**Work item:** Copy every line of the material below exactly.

**Dataset records:**
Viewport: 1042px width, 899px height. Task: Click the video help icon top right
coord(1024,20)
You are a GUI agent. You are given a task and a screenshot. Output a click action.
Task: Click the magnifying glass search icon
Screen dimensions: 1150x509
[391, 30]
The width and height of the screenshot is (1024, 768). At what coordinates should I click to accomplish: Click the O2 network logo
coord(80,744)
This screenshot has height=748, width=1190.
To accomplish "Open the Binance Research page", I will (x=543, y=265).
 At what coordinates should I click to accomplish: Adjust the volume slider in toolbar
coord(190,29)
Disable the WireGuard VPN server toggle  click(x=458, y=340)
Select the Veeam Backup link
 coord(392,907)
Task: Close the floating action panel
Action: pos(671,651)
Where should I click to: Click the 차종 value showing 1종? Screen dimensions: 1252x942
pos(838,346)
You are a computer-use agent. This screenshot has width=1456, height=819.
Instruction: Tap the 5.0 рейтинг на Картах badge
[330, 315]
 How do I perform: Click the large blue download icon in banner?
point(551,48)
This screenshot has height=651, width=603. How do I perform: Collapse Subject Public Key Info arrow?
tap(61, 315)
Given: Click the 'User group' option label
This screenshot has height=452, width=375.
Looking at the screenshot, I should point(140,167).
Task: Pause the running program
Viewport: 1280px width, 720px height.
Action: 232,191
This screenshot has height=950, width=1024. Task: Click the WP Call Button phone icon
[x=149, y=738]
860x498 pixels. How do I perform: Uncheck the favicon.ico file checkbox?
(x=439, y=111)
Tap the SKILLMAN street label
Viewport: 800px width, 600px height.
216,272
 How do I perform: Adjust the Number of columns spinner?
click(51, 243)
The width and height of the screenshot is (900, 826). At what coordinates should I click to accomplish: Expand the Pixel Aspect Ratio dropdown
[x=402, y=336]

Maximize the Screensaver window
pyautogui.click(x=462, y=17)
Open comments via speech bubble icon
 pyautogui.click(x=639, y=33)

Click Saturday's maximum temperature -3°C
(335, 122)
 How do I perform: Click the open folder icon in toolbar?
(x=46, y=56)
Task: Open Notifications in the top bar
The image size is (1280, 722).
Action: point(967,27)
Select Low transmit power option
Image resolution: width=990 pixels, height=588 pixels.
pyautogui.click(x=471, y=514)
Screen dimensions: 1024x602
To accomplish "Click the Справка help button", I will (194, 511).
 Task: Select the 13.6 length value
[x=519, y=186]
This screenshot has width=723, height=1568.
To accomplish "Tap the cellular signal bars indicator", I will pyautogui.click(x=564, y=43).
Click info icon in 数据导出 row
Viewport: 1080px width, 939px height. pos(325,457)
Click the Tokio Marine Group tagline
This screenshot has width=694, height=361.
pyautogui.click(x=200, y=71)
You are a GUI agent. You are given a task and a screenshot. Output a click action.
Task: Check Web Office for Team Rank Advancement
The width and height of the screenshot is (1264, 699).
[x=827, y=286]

**Reply:**
Viewport: 1042px width, 899px height. Task: Click the video help icon top right
coord(1024,20)
You are a GUI agent. You are given a task and a screenshot. Output a click action.
Task: Click the magnifying glass search icon
Screen dimensions: 1150x509
[391, 30]
The width and height of the screenshot is (1024, 768). At what coordinates should I click to accomplish: Click the O2 network logo
coord(80,744)
This screenshot has height=748, width=1190.
To accomplish "Open the Binance Research page", I will (x=543, y=265).
 At what coordinates should I click to accomplish: Adjust the volume slider in toolbar
coord(190,29)
Disable the WireGuard VPN server toggle  click(x=458, y=340)
Select the Veeam Backup link
 coord(392,907)
Task: Close the floating action panel
Action: pos(671,651)
Where should I click to: Click the 차종 value showing 1종? Screen dimensions: 1252x942
pos(838,346)
You are a computer-use agent. This screenshot has width=1456, height=819.
Instruction: Tap the 5.0 рейтинг на Картах badge
[330, 315]
 How do I perform: Click the large blue download icon in banner?
point(551,48)
This screenshot has height=651, width=603. How do I perform: Collapse Subject Public Key Info arrow?
tap(61, 315)
Given: Click the 'User group' option label
This screenshot has height=452, width=375.
Looking at the screenshot, I should point(140,167).
Task: Pause the running program
Viewport: 1280px width, 720px height.
Action: 232,191
This screenshot has height=950, width=1024. Task: Click the WP Call Button phone icon
[x=149, y=738]
860x498 pixels. How do I perform: Uncheck the favicon.ico file checkbox?
(x=439, y=111)
Tap the SKILLMAN street label
Viewport: 800px width, 600px height.
216,272
 How do I perform: Adjust the Number of columns spinner?
click(51, 243)
The width and height of the screenshot is (900, 826). At what coordinates should I click to accomplish: Expand the Pixel Aspect Ratio dropdown
[x=402, y=336]

Maximize the Screensaver window
pyautogui.click(x=462, y=17)
Open comments via speech bubble icon
 pyautogui.click(x=639, y=33)

Click Saturday's maximum temperature -3°C
(335, 122)
 How do I perform: Click the open folder icon in toolbar?
(x=46, y=56)
Task: Open Notifications in the top bar
The image size is (1280, 722).
Action: point(967,27)
Select Low transmit power option
Image resolution: width=990 pixels, height=588 pixels.
pyautogui.click(x=471, y=514)
Screen dimensions: 1024x602
To accomplish "Click the Справка help button", I will (194, 511).
 Task: Select the 13.6 length value
[x=519, y=186]
This screenshot has width=723, height=1568.
To accomplish "Tap the cellular signal bars indicator", I will pyautogui.click(x=564, y=43).
Click info icon in 数据导出 row
Viewport: 1080px width, 939px height. pos(325,457)
Click the Tokio Marine Group tagline
This screenshot has width=694, height=361.
pyautogui.click(x=200, y=71)
You are a GUI agent. You are given a task and a screenshot. Output a click action.
Task: Check Web Office for Team Rank Advancement
The width and height of the screenshot is (1264, 699).
[x=827, y=286]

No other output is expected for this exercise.